Nach Erkenntnissen von REPORT Mainz fanden die jüngsten Treffen von
Frenz mit den Verfassungsschützern in einem asiatischen Restaurant in
Solingen statt. Frenz wurde in diesem Gespräch mündlich instruiert,
die Aussagegenehmigung dem Bundesverfassungsgericht nur dann
vorzulegen, wenn er ausdrücklich auf eine mögliche V-Mann-Tätigkeit
angesprochen würde. Ansonsten solle er alles vermeiden, dass seine
tatsächliche V-Mann-Tätigkeit öffentlich wird. Frenz wörtlich im
Interview mit REPORT Mainz:
    
    "Diese Bescheinigung (Aussagegenehmigung), die ich bekommen habe,
sollte eigentlich nur dazu dienen, dass in dem Falle - der als sehr
unwahrscheinlich dargestellt wurde - dass ich danach gefragt würde,
ich dann sagen kann: ‚Ja, ich habe eine begrenzte
Aussagegenehmigung.' Aber wenn es nicht gefordert würde, sollte ich
das um Gottes Willen nichts sagen und sie würden ihrerseits auch
nichts dazu beitragen, dass das bekannt würde."
    
    Unter Bezugnahme auf die Präsidentin des
Bundesverfassungsgerichts, Jutta Limbach, bemerkten die
Verfassungsschutzmitarbeiter nach der Erinnerung von Frenz ihm
gegenüber weiterhin: "Mit höchster Wahrscheinlichkeit wird die
Präsidentin auf diese Sache gar nicht eingehen, weil für die (das
BVerfG) nur das interessant ist, was seit dem Erscheinen Ihres Buches
(1998 erschienen) passiert ist. Und da waren Sie ja auch nicht mehr
für unser Amt tätig."
    
    Der renommierte Verfassungsrechtler Prof. Jörn Ipsen von der
Universität Osnabrück bewertet REPORT Mainz gegenüber diesen Vorgang
wie folgt: "Ich halte den Vorgang für skandalös. Es ist
offensichtlich, dass eine Auskunftsperson unter dem Einfluss der
Verfassungsschutzbehörden aussagen sollte vor dem höchsten deutschen
Gericht.

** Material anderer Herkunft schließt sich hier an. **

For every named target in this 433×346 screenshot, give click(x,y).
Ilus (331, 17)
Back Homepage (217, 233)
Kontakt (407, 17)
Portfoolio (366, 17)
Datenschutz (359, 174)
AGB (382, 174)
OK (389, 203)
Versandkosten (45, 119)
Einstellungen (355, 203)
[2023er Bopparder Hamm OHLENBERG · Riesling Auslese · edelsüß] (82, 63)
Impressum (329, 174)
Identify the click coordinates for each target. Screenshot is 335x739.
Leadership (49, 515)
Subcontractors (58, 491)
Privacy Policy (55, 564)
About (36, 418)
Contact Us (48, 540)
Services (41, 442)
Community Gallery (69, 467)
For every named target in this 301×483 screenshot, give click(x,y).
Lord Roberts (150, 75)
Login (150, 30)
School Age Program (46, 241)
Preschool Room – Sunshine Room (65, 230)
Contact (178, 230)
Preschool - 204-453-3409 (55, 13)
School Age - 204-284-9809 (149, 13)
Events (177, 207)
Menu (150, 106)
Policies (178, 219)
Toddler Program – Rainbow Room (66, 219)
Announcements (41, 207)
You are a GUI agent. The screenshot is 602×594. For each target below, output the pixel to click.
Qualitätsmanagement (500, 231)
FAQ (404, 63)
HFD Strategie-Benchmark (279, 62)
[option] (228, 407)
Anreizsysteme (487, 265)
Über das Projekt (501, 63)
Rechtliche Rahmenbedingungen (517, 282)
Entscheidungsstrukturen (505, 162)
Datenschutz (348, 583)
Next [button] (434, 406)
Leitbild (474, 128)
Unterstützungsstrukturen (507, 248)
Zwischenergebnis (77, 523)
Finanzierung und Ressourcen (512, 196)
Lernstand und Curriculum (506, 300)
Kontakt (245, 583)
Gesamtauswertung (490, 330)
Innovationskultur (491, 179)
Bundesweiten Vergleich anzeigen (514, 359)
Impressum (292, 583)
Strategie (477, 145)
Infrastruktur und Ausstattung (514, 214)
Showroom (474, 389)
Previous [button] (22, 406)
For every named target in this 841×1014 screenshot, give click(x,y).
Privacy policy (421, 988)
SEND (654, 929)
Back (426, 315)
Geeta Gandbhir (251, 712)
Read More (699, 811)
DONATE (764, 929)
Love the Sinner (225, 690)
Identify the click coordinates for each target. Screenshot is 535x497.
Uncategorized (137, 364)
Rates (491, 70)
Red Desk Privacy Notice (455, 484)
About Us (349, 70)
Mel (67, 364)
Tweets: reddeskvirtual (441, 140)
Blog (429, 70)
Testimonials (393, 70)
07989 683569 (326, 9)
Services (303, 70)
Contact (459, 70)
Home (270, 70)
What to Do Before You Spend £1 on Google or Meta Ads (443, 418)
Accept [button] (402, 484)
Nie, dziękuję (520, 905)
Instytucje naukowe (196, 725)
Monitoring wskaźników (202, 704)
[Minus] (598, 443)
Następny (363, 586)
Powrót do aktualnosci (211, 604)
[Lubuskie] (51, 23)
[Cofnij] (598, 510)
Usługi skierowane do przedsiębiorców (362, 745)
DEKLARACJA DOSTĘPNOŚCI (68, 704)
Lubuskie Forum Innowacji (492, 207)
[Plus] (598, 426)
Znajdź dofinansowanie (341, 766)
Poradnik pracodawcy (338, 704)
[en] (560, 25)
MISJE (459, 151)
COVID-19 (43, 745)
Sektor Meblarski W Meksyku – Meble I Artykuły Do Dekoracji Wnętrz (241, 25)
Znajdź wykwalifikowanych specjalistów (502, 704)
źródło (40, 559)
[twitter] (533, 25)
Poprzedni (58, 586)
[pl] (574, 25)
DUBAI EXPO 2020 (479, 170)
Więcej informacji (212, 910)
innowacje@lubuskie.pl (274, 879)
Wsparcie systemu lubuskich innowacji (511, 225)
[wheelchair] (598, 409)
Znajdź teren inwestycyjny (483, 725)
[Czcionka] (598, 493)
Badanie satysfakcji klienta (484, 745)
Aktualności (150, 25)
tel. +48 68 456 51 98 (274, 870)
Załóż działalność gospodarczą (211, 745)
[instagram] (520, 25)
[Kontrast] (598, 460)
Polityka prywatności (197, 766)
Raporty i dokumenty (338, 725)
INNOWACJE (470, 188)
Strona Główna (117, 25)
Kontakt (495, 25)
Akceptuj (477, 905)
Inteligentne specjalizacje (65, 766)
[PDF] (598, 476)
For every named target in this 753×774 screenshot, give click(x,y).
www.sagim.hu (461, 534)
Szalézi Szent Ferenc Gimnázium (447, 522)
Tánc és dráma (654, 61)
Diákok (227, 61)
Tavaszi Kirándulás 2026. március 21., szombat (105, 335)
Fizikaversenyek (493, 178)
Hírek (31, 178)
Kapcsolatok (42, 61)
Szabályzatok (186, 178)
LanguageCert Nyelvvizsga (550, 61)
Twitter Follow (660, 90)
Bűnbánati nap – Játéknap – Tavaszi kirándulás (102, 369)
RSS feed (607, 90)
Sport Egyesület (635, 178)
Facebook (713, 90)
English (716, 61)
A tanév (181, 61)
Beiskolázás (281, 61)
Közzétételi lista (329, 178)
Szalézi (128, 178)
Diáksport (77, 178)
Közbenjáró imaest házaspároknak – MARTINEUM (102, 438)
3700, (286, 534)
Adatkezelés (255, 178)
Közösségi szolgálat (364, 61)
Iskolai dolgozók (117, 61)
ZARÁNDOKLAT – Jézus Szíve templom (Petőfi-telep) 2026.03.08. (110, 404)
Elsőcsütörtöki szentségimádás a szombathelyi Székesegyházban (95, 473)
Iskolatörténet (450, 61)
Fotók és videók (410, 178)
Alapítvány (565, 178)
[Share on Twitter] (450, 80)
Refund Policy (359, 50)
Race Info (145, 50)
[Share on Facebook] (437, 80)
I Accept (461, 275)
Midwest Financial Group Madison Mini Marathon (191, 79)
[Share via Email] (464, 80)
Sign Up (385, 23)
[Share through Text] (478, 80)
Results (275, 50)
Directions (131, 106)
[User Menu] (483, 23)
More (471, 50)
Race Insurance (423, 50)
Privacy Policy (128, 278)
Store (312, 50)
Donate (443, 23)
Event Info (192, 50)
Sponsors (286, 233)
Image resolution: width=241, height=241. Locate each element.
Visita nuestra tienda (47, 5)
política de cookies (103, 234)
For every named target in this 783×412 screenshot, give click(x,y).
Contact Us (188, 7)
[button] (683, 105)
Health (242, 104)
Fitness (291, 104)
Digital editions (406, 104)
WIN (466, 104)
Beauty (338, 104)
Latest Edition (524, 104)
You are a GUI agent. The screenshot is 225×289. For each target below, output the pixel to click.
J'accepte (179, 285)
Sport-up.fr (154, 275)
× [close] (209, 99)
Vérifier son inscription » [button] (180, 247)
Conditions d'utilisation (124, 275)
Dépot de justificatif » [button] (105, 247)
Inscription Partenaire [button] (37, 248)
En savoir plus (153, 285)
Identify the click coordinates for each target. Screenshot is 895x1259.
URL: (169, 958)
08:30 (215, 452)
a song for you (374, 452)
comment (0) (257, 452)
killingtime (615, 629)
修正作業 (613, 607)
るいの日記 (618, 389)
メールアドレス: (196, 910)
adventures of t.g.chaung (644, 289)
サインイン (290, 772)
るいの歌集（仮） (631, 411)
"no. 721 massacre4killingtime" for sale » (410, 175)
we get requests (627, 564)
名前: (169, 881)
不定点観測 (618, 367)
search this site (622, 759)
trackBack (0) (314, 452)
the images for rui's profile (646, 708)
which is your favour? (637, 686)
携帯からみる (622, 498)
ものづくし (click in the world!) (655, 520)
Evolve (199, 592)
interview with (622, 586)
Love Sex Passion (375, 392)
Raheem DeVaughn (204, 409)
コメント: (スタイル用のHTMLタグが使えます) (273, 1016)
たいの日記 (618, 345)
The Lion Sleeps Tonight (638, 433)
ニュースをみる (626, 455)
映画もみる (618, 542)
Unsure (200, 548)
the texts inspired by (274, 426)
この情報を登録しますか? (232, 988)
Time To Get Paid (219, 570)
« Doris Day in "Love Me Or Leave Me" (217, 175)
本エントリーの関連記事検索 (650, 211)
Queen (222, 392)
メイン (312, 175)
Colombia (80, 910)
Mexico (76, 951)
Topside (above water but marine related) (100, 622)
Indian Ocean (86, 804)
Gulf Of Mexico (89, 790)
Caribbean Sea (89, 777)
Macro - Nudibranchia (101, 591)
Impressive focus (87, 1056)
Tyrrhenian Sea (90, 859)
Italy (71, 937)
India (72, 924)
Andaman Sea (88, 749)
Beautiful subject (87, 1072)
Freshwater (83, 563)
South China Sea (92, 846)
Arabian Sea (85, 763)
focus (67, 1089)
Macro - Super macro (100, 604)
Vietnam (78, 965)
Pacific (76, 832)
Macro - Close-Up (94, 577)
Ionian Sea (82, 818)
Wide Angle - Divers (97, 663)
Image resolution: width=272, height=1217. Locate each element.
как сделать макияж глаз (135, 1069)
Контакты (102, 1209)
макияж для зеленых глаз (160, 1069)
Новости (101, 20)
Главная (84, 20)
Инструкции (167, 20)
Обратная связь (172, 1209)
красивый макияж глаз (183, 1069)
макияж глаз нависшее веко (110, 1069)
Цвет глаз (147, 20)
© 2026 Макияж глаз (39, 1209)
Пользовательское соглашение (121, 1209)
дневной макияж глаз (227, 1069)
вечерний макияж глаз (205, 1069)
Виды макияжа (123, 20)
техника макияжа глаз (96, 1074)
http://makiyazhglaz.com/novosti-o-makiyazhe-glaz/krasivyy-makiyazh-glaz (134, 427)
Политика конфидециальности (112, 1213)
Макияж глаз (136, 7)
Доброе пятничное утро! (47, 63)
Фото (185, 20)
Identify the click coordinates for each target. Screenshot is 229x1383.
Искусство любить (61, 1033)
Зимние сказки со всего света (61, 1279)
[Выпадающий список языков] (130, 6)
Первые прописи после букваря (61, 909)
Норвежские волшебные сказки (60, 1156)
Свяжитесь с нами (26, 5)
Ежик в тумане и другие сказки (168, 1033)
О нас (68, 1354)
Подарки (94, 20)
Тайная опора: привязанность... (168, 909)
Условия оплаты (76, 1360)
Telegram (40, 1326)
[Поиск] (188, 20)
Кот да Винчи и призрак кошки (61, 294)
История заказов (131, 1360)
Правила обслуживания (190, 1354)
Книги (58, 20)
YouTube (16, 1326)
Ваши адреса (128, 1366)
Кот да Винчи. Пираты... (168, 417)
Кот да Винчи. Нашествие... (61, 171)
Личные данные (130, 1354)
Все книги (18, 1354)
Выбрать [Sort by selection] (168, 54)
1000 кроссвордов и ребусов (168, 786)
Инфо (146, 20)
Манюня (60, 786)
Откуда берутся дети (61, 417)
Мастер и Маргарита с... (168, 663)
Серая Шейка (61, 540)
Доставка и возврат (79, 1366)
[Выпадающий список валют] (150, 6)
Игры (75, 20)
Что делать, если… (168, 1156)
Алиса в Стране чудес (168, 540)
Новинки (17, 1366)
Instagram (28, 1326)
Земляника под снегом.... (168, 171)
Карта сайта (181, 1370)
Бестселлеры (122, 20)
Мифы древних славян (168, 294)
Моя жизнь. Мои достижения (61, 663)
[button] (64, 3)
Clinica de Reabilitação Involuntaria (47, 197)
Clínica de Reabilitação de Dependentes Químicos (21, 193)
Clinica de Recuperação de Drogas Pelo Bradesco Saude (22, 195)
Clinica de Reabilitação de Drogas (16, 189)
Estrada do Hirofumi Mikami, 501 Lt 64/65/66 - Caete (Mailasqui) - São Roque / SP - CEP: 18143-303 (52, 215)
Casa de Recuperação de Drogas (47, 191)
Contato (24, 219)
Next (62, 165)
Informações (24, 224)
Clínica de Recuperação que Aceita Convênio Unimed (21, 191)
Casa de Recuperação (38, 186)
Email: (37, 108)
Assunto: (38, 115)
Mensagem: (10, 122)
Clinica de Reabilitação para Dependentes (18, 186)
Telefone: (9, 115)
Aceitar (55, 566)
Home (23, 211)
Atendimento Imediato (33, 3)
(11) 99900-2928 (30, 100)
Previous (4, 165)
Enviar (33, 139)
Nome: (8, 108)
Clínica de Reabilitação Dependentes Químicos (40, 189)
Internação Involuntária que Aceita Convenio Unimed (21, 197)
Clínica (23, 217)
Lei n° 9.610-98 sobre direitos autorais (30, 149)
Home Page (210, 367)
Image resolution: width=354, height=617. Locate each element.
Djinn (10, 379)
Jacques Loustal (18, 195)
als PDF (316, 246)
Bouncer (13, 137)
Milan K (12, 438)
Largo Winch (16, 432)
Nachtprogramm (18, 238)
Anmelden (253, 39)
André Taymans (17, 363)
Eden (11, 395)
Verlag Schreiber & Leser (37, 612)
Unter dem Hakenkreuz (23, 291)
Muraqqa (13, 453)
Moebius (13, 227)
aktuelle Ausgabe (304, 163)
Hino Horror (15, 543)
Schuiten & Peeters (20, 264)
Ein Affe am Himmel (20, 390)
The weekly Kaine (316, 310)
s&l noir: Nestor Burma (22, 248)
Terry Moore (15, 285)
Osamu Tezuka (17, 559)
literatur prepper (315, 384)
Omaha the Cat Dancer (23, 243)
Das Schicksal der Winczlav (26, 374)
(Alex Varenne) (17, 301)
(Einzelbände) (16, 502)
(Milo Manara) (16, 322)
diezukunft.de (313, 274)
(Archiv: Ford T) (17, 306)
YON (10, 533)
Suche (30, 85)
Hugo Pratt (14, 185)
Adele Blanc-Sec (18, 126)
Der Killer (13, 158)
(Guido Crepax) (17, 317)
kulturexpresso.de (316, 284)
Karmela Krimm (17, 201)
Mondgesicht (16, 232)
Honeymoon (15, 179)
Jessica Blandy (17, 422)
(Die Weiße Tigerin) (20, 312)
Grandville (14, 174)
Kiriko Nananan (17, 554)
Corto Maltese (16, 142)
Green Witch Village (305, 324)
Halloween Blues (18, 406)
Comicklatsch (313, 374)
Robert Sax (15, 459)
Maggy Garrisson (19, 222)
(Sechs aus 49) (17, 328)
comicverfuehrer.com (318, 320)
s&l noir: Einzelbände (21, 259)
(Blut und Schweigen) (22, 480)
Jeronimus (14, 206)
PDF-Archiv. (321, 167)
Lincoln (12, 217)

Und das auf diese Weise das Bundesverfassungsgericht
hinsichtlich dieser Auskunftsperson hinters Licht geführt werden
sollte."
    
    Das Innenministerium NRW weist im Zusammenhang mit diesem Gespräch
darauf hin, dass man davon ausging, "dass die ehemalige
V-Mann-Tätigkeit vor dem Bundesverfassungsgericht zu gegebener Zeit
offenbart würde."
    
    Ein zweites Treffen zwischen dem Verfassungsschutz NRW und Frenz
erfolgte unmittelbar nach der Enttarnung von Frenz als V-Mann am
Abend des 22.1.2002. Das Innenministerium NRW bestätigt auch dieses
Treffen und gibt als Grund an, mit Frenz waren "Fragen seiner
persönlichen Sicherheit zu besprechen".